:: Data for this exercise ::
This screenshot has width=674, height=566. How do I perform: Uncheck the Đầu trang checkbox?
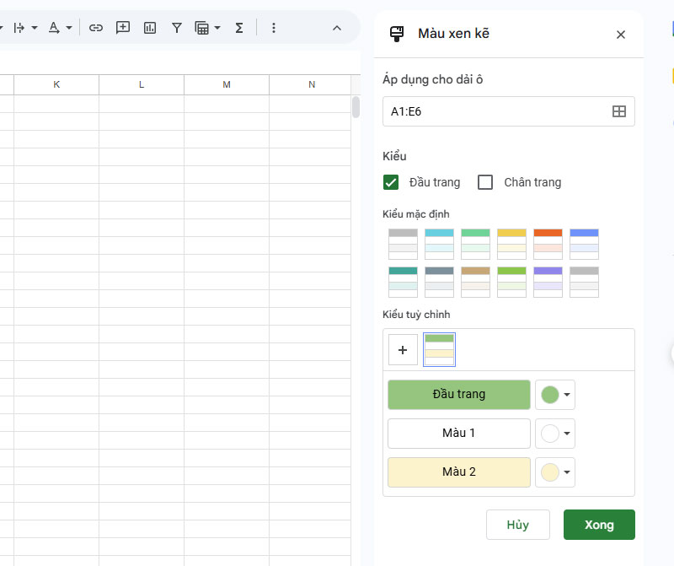pyautogui.click(x=391, y=182)
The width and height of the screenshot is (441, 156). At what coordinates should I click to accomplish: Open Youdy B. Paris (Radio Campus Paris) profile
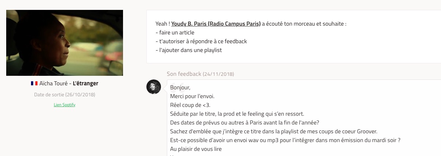pos(216,24)
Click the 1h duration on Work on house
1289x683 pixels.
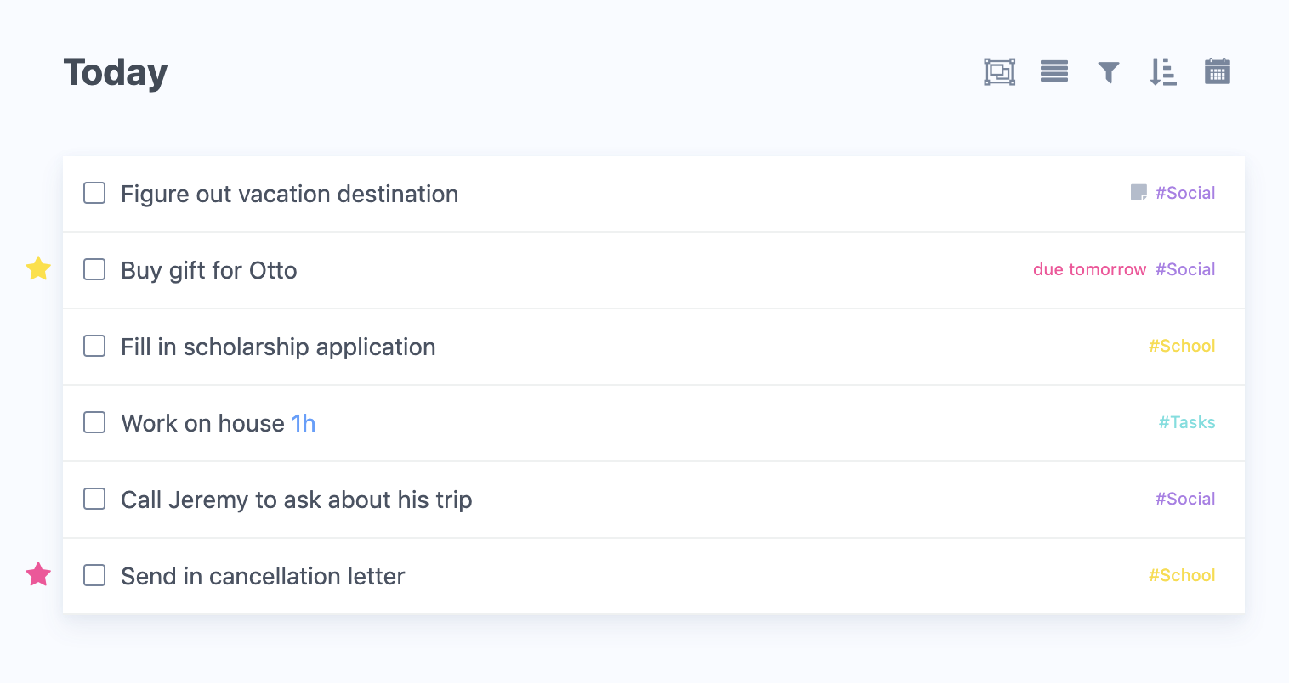pos(304,423)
:::
Directions:
Output the data exactly as it appears. The pictures do not belong in it.

Solution to the exercise:
This screenshot has width=674, height=566. How do I perform: Uncheck the Đầu trang checkbox?
pyautogui.click(x=391, y=182)
The width and height of the screenshot is (441, 156). At what coordinates should I click to accomplish: Open Youdy B. Paris (Radio Campus Paris) profile
pos(216,24)
Click the 1h duration on Work on house
1289x683 pixels.
pos(304,423)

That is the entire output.